• REQUIRED WORK:
All records are to be retyped faithfully and completely.
(Beginning of RECORDS TO PROCESS)
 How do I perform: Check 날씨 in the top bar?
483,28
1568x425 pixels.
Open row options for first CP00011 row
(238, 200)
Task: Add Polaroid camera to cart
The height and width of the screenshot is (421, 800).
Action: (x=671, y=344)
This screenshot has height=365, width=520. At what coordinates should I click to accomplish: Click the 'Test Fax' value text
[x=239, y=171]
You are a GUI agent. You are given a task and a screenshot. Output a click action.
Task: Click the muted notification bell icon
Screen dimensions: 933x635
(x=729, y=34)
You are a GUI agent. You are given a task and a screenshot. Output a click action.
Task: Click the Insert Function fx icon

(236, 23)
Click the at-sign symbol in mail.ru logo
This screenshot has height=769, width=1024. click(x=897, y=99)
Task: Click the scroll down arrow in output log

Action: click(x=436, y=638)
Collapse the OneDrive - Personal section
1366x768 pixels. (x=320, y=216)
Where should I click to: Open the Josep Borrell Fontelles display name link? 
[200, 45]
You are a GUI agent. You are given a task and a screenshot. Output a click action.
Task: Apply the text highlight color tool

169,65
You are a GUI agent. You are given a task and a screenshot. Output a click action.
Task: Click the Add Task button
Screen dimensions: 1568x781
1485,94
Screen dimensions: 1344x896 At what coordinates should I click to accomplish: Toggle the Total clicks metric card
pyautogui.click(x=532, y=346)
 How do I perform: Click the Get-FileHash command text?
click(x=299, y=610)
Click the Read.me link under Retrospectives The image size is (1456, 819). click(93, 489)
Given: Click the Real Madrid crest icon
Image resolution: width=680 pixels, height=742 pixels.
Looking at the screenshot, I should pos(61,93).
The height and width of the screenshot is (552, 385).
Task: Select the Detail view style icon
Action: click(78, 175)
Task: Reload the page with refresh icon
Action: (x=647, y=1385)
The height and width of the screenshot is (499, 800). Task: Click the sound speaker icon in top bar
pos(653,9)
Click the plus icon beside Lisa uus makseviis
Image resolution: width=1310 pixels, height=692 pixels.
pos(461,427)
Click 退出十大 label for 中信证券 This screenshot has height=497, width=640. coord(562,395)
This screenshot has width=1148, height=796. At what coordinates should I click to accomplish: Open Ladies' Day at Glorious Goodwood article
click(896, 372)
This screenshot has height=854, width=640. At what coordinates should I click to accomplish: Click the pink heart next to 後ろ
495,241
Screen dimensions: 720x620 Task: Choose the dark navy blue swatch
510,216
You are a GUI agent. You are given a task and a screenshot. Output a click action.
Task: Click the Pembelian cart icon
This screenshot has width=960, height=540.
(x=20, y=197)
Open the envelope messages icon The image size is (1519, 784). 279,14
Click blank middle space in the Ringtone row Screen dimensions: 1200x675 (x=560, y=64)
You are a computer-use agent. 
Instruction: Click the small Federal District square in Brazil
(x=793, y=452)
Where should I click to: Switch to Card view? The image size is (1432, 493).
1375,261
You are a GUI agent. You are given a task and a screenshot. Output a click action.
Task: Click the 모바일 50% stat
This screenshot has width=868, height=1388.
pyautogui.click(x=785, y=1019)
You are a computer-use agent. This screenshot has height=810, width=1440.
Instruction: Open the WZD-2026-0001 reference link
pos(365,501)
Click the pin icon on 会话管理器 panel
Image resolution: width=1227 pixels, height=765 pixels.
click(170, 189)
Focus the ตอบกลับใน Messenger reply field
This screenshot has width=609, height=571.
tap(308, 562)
(End of RECORDS TO PROCESS)
• RESULT FOR THIS TASK:
 How do I perform: Check 날씨 in the top bar?
483,28
1568x425 pixels.
Open row options for first CP00011 row
(238, 200)
Task: Add Polaroid camera to cart
The height and width of the screenshot is (421, 800).
Action: (x=671, y=344)
This screenshot has height=365, width=520. At what coordinates should I click to accomplish: Click the 'Test Fax' value text
[x=239, y=171]
You are a GUI agent. You are given a task and a screenshot. Output a click action.
Task: Click the muted notification bell icon
Screen dimensions: 933x635
(x=729, y=34)
You are a GUI agent. You are given a task and a screenshot. Output a click action.
Task: Click the Insert Function fx icon

(236, 23)
Click the at-sign symbol in mail.ru logo
This screenshot has height=769, width=1024. click(x=897, y=99)
Task: Click the scroll down arrow in output log

Action: click(x=436, y=638)
Collapse the OneDrive - Personal section
1366x768 pixels. (x=320, y=216)
Where should I click to: Open the Josep Borrell Fontelles display name link? 
[200, 45]
You are a GUI agent. You are given a task and a screenshot. Output a click action.
Task: Apply the text highlight color tool

169,65
You are a GUI agent. You are given a task and a screenshot. Output a click action.
Task: Click the Add Task button
Screen dimensions: 1568x781
1485,94
Screen dimensions: 1344x896 At what coordinates should I click to accomplish: Toggle the Total clicks metric card
pyautogui.click(x=532, y=346)
 How do I perform: Click the Get-FileHash command text?
click(x=299, y=610)
Click the Read.me link under Retrospectives The image size is (1456, 819). click(93, 489)
Given: Click the Real Madrid crest icon
Image resolution: width=680 pixels, height=742 pixels.
Looking at the screenshot, I should pos(61,93).
The height and width of the screenshot is (552, 385).
Task: Select the Detail view style icon
Action: click(78, 175)
Task: Reload the page with refresh icon
Action: (x=647, y=1385)
The height and width of the screenshot is (499, 800). Task: Click the sound speaker icon in top bar
pos(653,9)
Click the plus icon beside Lisa uus makseviis
Image resolution: width=1310 pixels, height=692 pixels.
pos(461,427)
Click 退出十大 label for 中信证券 This screenshot has height=497, width=640. coord(562,395)
This screenshot has width=1148, height=796. At what coordinates should I click to accomplish: Open Ladies' Day at Glorious Goodwood article
click(896, 372)
This screenshot has height=854, width=640. At what coordinates should I click to accomplish: Click the pink heart next to 後ろ
495,241
Screen dimensions: 720x620 Task: Choose the dark navy blue swatch
510,216
You are a GUI agent. You are given a task and a screenshot. Output a click action.
Task: Click the Pembelian cart icon
This screenshot has width=960, height=540.
(x=20, y=197)
Open the envelope messages icon The image size is (1519, 784). 279,14
Click blank middle space in the Ringtone row Screen dimensions: 1200x675 (x=560, y=64)
You are a computer-use agent. 
Instruction: Click the small Federal District square in Brazil
(x=793, y=452)
Where should I click to: Switch to Card view? The image size is (1432, 493).
1375,261
You are a GUI agent. You are given a task and a screenshot. Output a click action.
Task: Click the 모바일 50% stat
This screenshot has width=868, height=1388.
pyautogui.click(x=785, y=1019)
You are a computer-use agent. This screenshot has height=810, width=1440.
Instruction: Open the WZD-2026-0001 reference link
pos(365,501)
Click the pin icon on 会话管理器 panel
Image resolution: width=1227 pixels, height=765 pixels.
click(170, 189)
Focus the ตอบกลับใน Messenger reply field
This screenshot has width=609, height=571.
tap(308, 562)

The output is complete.